Kinky Boots, London Coliseum: radiant on stage, but the story has got lost
Big shows on big stages have a particular problem: everything gets further away. Kinky Boots first played London at the Adelphi, a house of around 1,500 seats; now, hot off a UK tour and after a long absence, it’s back in the West End at the London Coliseum, the largest theatre in the West End at 2,359 seats.
Robert Jones’ Northampton factory floor fills the Coliseum’s vast stage, an impressive scale for a show that started life on a much smaller one, and Johannes Radebe’s Lola arrives through a trap door with the kind of entrance that earns its applause before a word is sung. Nikolai Foster directs.
But there’s a cost to that scale, and I had the rare chance to measure it directly.
I first saw Kinky Boots in 2018, at the Adelphi, from the stalls. This time round, at the Coliseum, my husband and I were in the balcony, alongside our daughter, seeing the show for the first time. Same night, same seats, same production. The only real variable was memory.
And it showed. The scene in which Charlie stumbles into the fight that lands him at Lola’s club (the hinge the entire plot turns on) was staged in a back corner, easy to lose from above. Charlie’s office, where several key conversations play out, sits on an upper level that the balcony simply can’t see into. My husband and I filled those gaps without noticing we were doing it, because we already knew where the story was going. Our daughter had nothing to fill them with, and lost the thread at exactly those points.
It’s worth being precise about what that means: this isn’t a case of a story being inherently hard to follow. It’s a production that, from a meaningful chunk of its own auditorium, is currently relying on audience familiarity to bridge staging choices that don’t quite reach the cheap seats. For a show that’s meant to win new converts as much as welcome old ones, that’s a real design problem, not a matter of taste. These seats were not sold as restricted.

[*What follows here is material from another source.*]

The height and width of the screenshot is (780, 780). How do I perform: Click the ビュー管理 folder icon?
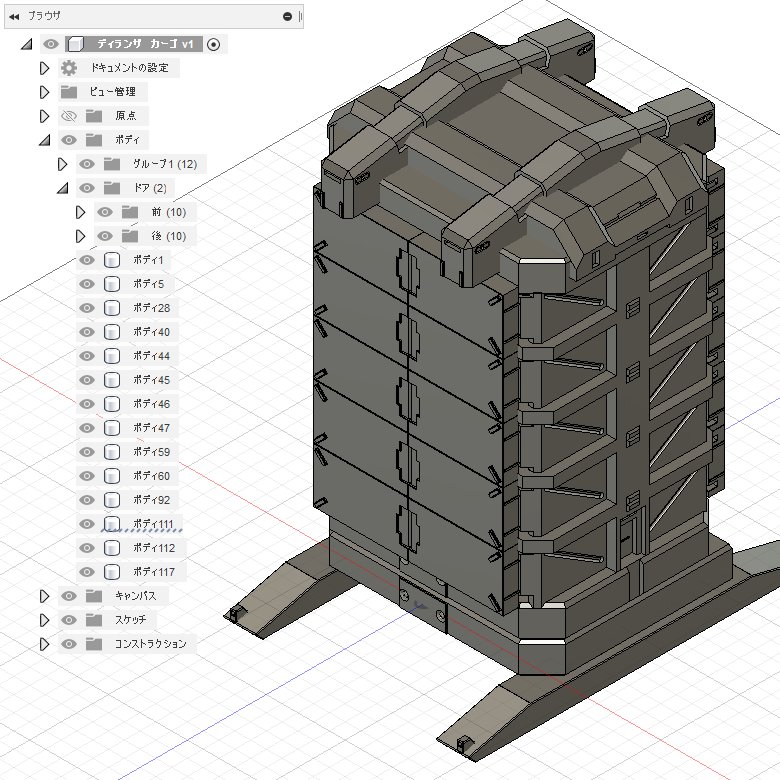[69, 92]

Some direction choices add to the confusion. Lola’s girls and the factory are sometimes performing at the same time in and around each other, and again, without familiarity, this can add to the muddle. Likewise the decision at some points to have young Charlie on stage at the same time as adult Charlie. Surprising too, two characters walking out through the side wall of the toilet.
Lola (Radebe) is multi-layered: brash, bold in one moment, and hurt young Simon from Clacton, rejected by his father, in the next. Radebe is well known and beloved as a Strictly Come Dancing professional, and that dance ability shows through, real flair in every routine. His singing serves him well and he earns his place on the Coliseum stage. Foster’s direction does not clearly lay out Don (Billy Roberts) as a hardened homophobe, he just seems a bit aloof and quite cross. This makes the conflict scenes in the second half seem rather sprung upon you. Likewise, Lauren (Courtney Bowman), Charlie’s colleague, clearly has a crush on him but there is no hint given that he in any way reciprocates until they kiss in a Milan happy ending.

The Milan scene has a sparkly, colourful set and the whole atmosphere is joyously triumphant. The factory too is evocatively presented, wooden, dated, full of brown leather, echoing its dated products and hopes. It is perhaps too overbearing though, meaning that London scenes, and scenes between Charlie and his fiancée Nicola (Billie-Kay), do not seem rooted in a place, as we can always see the factory in the background.
The sound levels do not always work; for example, in the boxing scene we could not hear all the commentary.
The spectacle is all there, some radiant dancing and colour and costume, but the story seems to have got lost. This is a pity, as the charm of this musical is that it is loosely based in something real.